- Onunla dördüncü kat göğe âlemin güneşinin bulunduğu durağa çıktım.
- من شدم با او به چارم آسمان ** مرکز و مثوای خورشید جهان
- Gök kalelerinin şaşılacak şeylerini gördüm. Bu âlemdeki alâmetlere hiç benzemiyorlardı. 2455
- خود عجبهای قلاع آسمان ** نسبتش نبود به آیات جهان
- Oğulların gökçeği, herkes bilir ki gökyüzünün hüneri, elbette yeryüzünden üstündür.
- هر کسی دانند ای فخر البنین ** که فزون باشد فن چرخ از زمین
- Öküz, deve ve koç, yolda bir deste ot buldular.
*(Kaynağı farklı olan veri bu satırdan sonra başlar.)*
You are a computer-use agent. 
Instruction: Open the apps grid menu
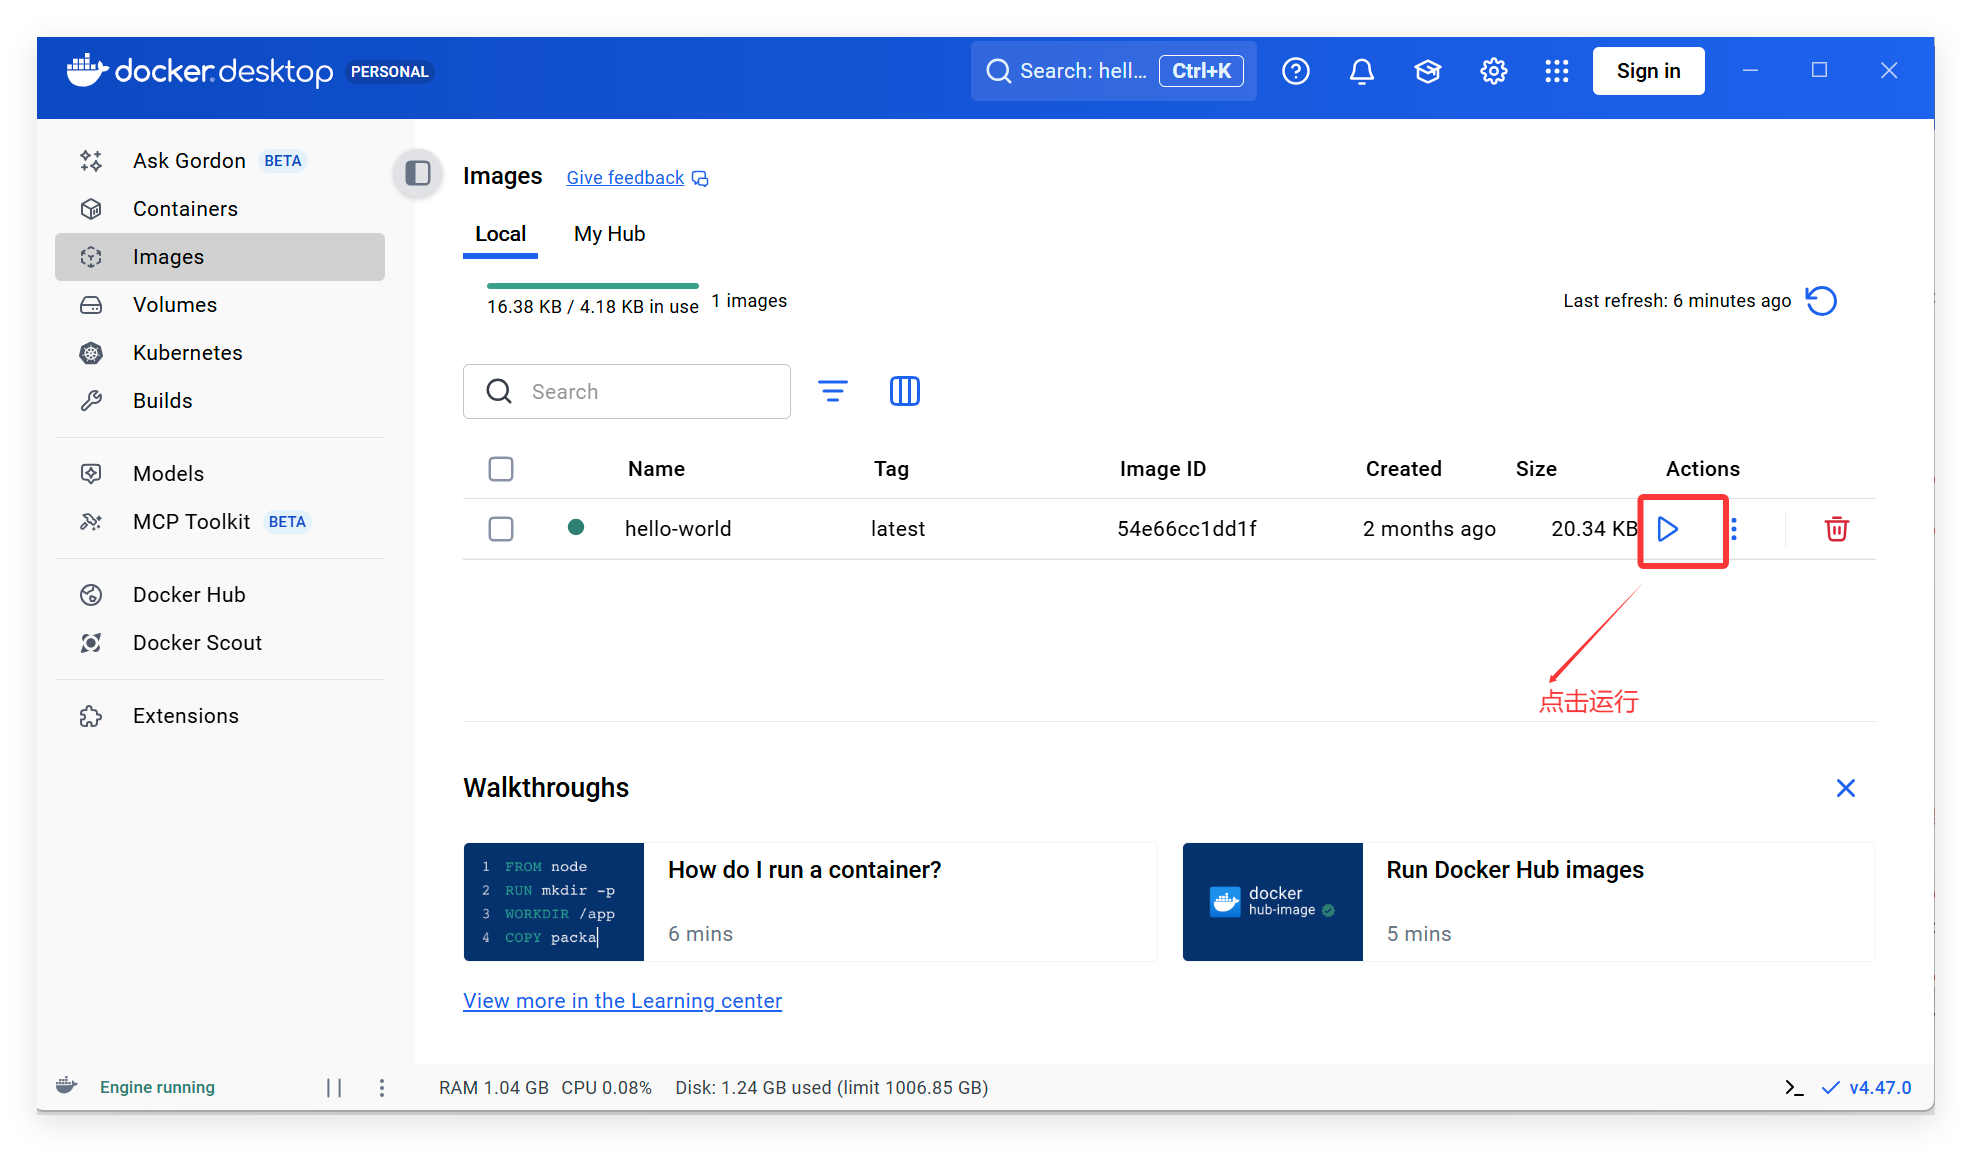click(1556, 71)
Her biri ben yiyeceğim dedi.
- حکایت اشتر و گاو و قج که در راه بند گیاه یافتند هر یکی میگفت من خورم
- Bir deve, bir öküz ve bir koç, yolda giderlerken bir bağ ot buldular.
- اشتر و گاو و قجی در پیش راه ** یافتند اندر روش بندی گیاه
- Koç dedi ki: Bunu paylaşırsak hiç birimiz doymayacağız.
- گفت قج بخش ار کنیم این را یقین ** هیچ کس از ما نگردد سیر ازین
- Fakat kimin ömrü daha artıksa bu otu o yesin.
- لیک عمر هرکه باشد بیشتر ** این علف اوراست اولی گو بخور
- Yaşlılara hürmet Mustafa’nın sünnetlerindendir çünkü. 2460
- که اکابر را مقدم داشتن ** آمدست از مصطفی اندر سنن
- Aşağılık kişilerin hükmettiği bu devirde ise halk, yaşlıları iki yerde öne geçirirler.
- گرچه پیران را درین دور لام ** در دو موضع پیش میدارند عام
- Ya ateş gibi sıcak yemeğe buyur derler, yahut bakımsızlıktan yıkılacak dereceye gelen köprüde ileri sürerler.
- یا در آن لوتی که آن سوزان بود ** یا بر آن پل کز خلل ویران بود
- Aşağılık kişiler kötü bir maksatları olmadıkça bir şeyhi, bir büyüğü, bir kılavuzu ağırlamazlar.